NASA opens tube of moon dust from the Apollo missions
NASA scientists recently opened a sample. It was a tube of rock and soil. It was collected on the moon during Apollo 17. The tube remained unopened for nearly 47 years. It is the first time NASA scientists have broken in to a fresh moon sample in over four decades. Researchers are using the lunar dirt. They are testing next-generation sampling tools. This is in preparation for the next time humans fly to the moon.
The sample tube holds about 15 ounces. Inside is lunar regolith, which is loose rocky material. If is from the moon's surface. Gene Cernan and Jack Schmitt were Apollo 17 astronauts. They collected the material during the mission. It was in December of 1972. It was NASA's last crewed mission to the moon.
The sample is called 73002. It was taken from a two-foot-long tube. The astronauts drove it into a landslide deposit in a feature called the Lara Crater. There is also a second sample. It is called 73001. It's scheduled to be opened in January
Both will be analyzed. This is part of the Apollo Next-Generation Sample Analysis initiative. It is known as the ANGSA.

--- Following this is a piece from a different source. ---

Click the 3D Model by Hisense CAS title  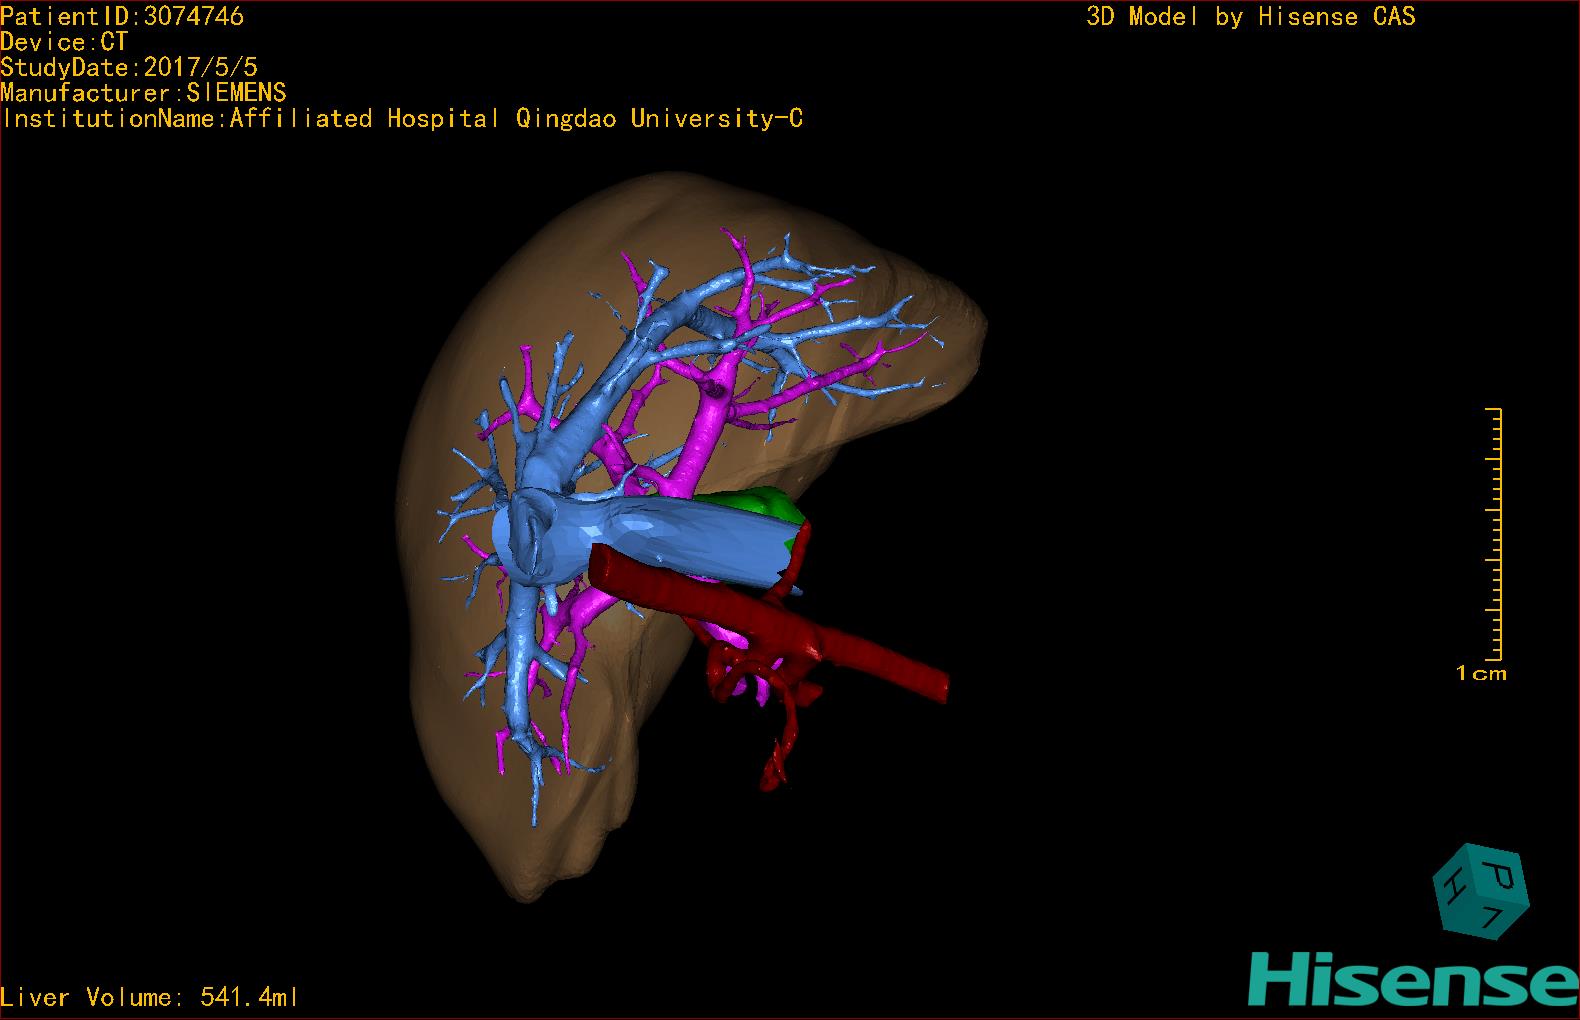pyautogui.click(x=1250, y=16)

"We are able to make measurements today that were just not possible during the years of the Apollo program," said Sarah Noble in a statement. She is an ANGSA program scientist.
"The analysis of these samples will maximize the science return from Apollo, as well as enable a new generation of scientists and curators to refine their techniques. And help prepare future explorers for lunar missions anticipated in the 2020s and beyond."
Sample 73002 has been sealed since it was collected. But it was not in vacuum conditions. Researchers at the University of Texas, Austin, created a high-resolution 3D image. It is of the dust and crushed rock that is within the tube. This was done before it was removed.
The sample is being removed from the tube using special tools. They are inside an enclosure filled with ultra-pure nitrogen. The sample will then be divided into quarter-inch segments. It will be distributed to various research teams.
The second sample is 73001. It was collected in a special vacuum-sealed tube. The researchers hope they will be able to capture and analyze gases. These might be released from that sample when it is opened. That will happen early next year.
NASA announced that nine labs would receive bits of the samples last March. They will look at various properties. These properties include how volatile molecules are stored on the lunar surface. One example of these volatile molecules is water.
They will examine what organic materials are found on the moon. They will look at the effects of "space weathering." That is how the moon's environment shapes its geology.
Other teams will use the samples to study the geologic history of the moon. They will examine the moon's timeline. They will look at meteorite impacts and how much volcanic activity there was on the moon in the past.
"By studying these precious lunar samples for the first time, a new generation of scientists will help advance our understanding of our lunar neighbor and prepare for the next era of exploration of the moon and beyond," says Thomas Zurbuchen. He is an associate administrator for NASA's Science Mission Directorate.
"This exploration will bring with it new and unique samples into the best labs right here on Earth."
Lisa Grossman works for Science News. She reports that NASA has about 842 pounds of moon rocks and dust. This also includes core samples. These were collected during the six Apollo moon landings. These happened between 1969 and 1972.
50,000 samples of moon material have been studied since those missions. They have been studied at 500 labs. These labs are in 15 countries. Over 80 percent of the moon material has not been touched. Most of it is stored in a specially built lab in Houston.
Technology has improved over the last 50 years. Those samples have revolutionized our understanding of the moon. Grossman reported that researchers studying the samples have found hundreds of times more water in moon dust than previously recorded. That's just in the last decade. Geologists have also studied the samples. They have mapped how the moon's magnetic fields have changed over time. This clues them in on what was going on in the moon's interior.
"Getting samples from another part of the moon would revolutionize our understanding of the moon and of the solar system. Just like the Apollo samples did," Ryan Zeigler told Grossman. He works at Johnson Space Center. He is the Apollo sample curator.
The next lunar sample return is scheduled to happen soon as part of the Artemis program. It is a mission to land the first woman and next man on the moon. This is set to happen by 2024. But some critics believe that program's timeline is too optimistic. They think it may be impacted by politics down on Earth.
NASA still has several hundred pounds of moon samples left from Apollo. These will be helpful. Scientists may need to focus on those for a little bit longer.